Concerns here seem to hinge on whether end-users will use .local extensions because they _think_ that they have mDNS available when they actually do not, which, when combined with LLMNR's default behavior of querying the DNS first, will result in a larger number of .local lookups in the global DNS. There are several possible ways to alleviate this issue, including suppression of global queries for .local domains as part of an LLMNR implementation, or suppressing recursive lookups for names in the .local domain on the local DNS server, but none of these solutions is currently specified in the LLMNR specification or elsewhere.

(2) Security concerns have been raised about the fact that applications on hosts that implement LLMNR will not be able to tell if a response has come from the DNS or from a local lookup.

This opens applications to attack from nodes that can block global DNS access and substitute local resolution. Some ways to eliminate or alleviate this issue might include: using different domains (such as .local) to distinguish global and local lookups, explicitly using different global and local lookup mechanisms at the application level, only falling back to local resolution when a "no such name" response is received from the global DNS, placing further limits on what answers are acceptable from local lookups (only for certain domains configured as local, only within certain IP subnets...).

This security concern does not seem to be adequately explored and addressed in the LLMNR specification. At the very minimum, it should be carefully explored in the security considerations section so that implementers and users can be aware of these concerns.

(3) Separate, but perhaps underlying both of the previous issues, there seems be a fundamental disagreement about what technical approach we should take to link-local name lookup. LLMNR takes the approach that local lookups should use the same names as global lookups and that upper layers should not care whether a name was resolved in the global DNS or locally, essentially making the local lookup mechanism an extension of the DNS. mDNS takes the approach that local lookups should be distinguishable from global lookups and accomplishes this through the use of a special local domain (.local).

This is an issue that has been discussed extensively in the DNSEXT WG at various times, and consensus was found to proceed with the LLMNR approach. However, it is not clear whether that consensus is held by the wider IETF community, as there are at least 14 people in the IETF who have explicitly disagreed with that decision during IETF LC.

So, based on the IETF LC discussion of this document, I have come to two conclusions:

CONCLUSION 1: There are at least two blocking technical issues with the LLMNR specification (raised in items #1 and #2 above) that would need to be resolved before this document is technically ready for publication as an Proposed Standard RFC. We should resolve these issues and determine that the IETF community is satisfied with their resolution before sending the document to IESG review.

CONCLUSION 2: The IETF community does not currently have consensus to standardize a local name resolution mechanism that takes the approach described in LLMNR. Further work would be needed to establish the IETF consensus required to publish this document as a Proposed Standard.

Based on these conclusions, I do not intend to forward the LLMNR specification to the IESG for review and approval.

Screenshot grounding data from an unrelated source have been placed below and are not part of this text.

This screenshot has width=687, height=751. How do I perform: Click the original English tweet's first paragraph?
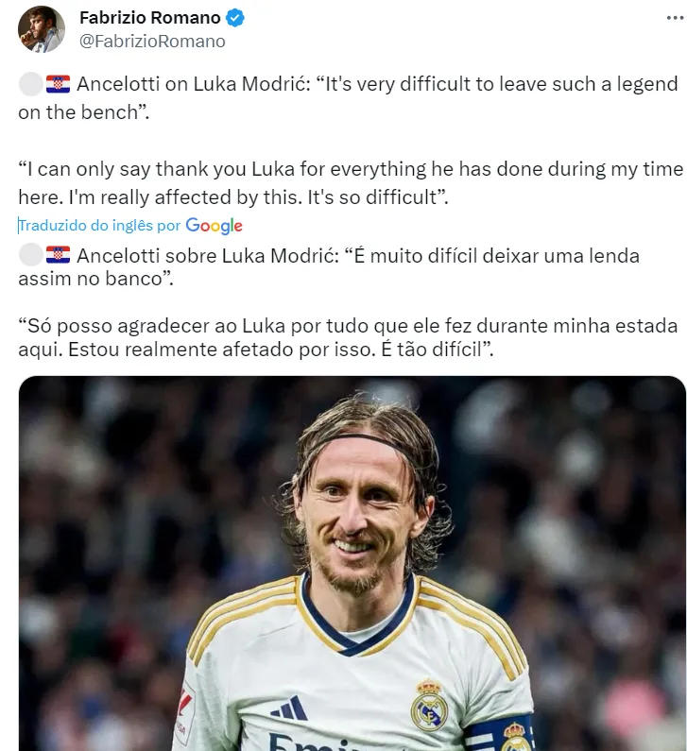349,97
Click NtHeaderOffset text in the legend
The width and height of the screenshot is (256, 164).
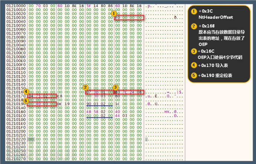click(x=213, y=17)
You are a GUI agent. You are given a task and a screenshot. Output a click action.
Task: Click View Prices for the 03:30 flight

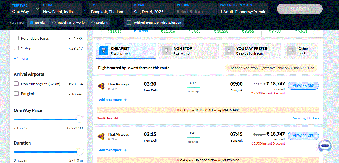pyautogui.click(x=303, y=85)
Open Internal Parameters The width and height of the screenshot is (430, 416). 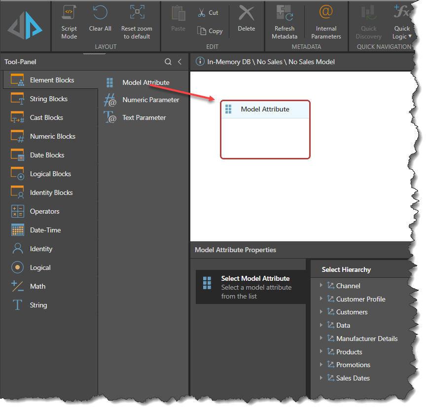pos(326,13)
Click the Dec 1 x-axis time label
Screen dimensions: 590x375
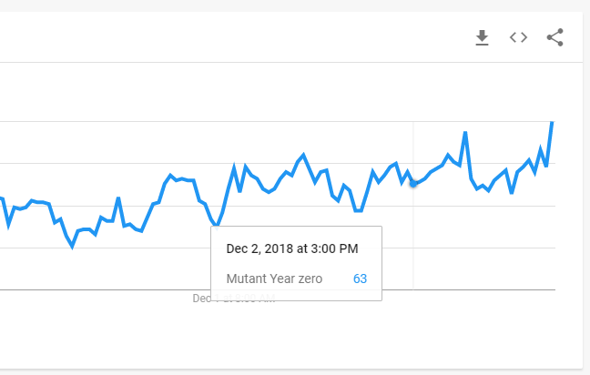point(233,299)
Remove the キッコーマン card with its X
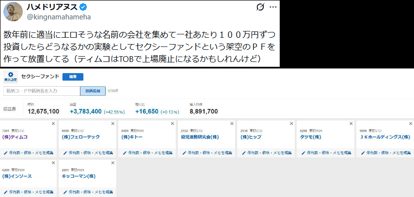The width and height of the screenshot is (414, 197). pos(113,164)
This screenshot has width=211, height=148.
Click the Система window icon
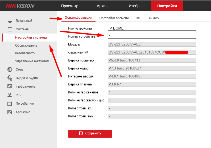point(10,29)
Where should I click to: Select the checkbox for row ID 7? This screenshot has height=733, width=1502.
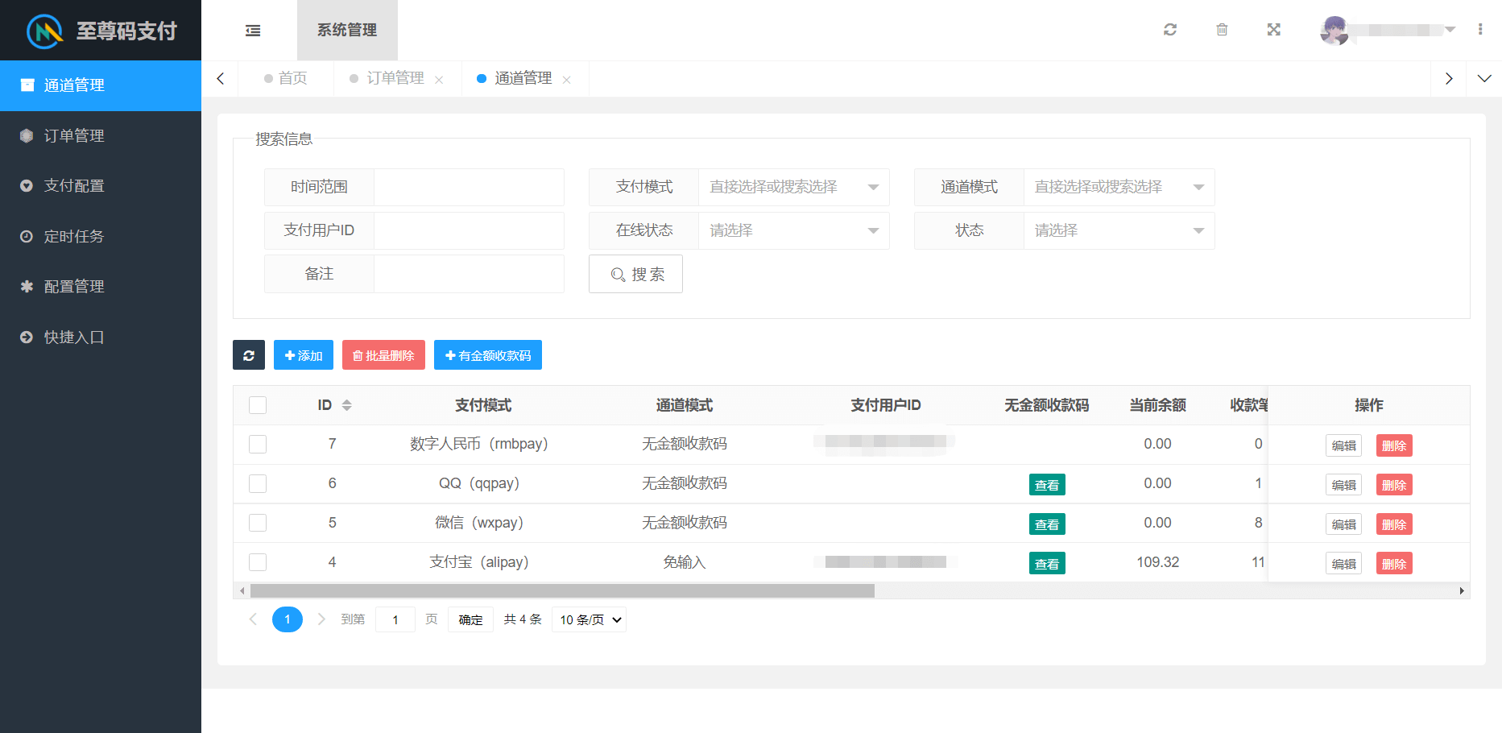(258, 444)
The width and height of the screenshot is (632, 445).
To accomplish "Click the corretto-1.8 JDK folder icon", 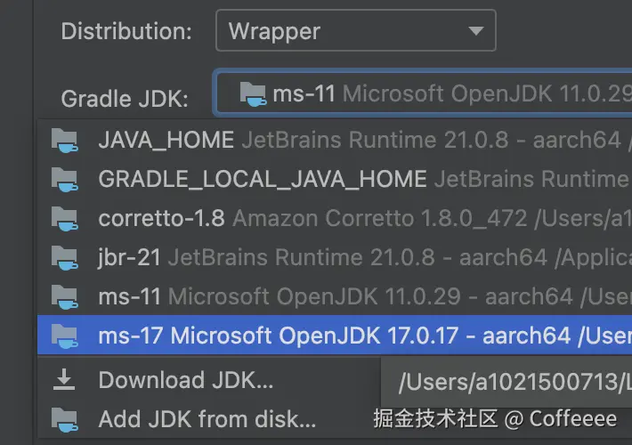I will 64,218.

I am planning to send the document back to the WG for resolution of these issues and would issue another IETF LC if/when the WG believes that they have a document that will address these issues and reach IETF consensus.

We have a number of choices about how to proceed in this situation, but before we talk about next steps, I would like to hear any feedback that people might have regarding my summary of the discussion so far and the conclusions that I have reached from it.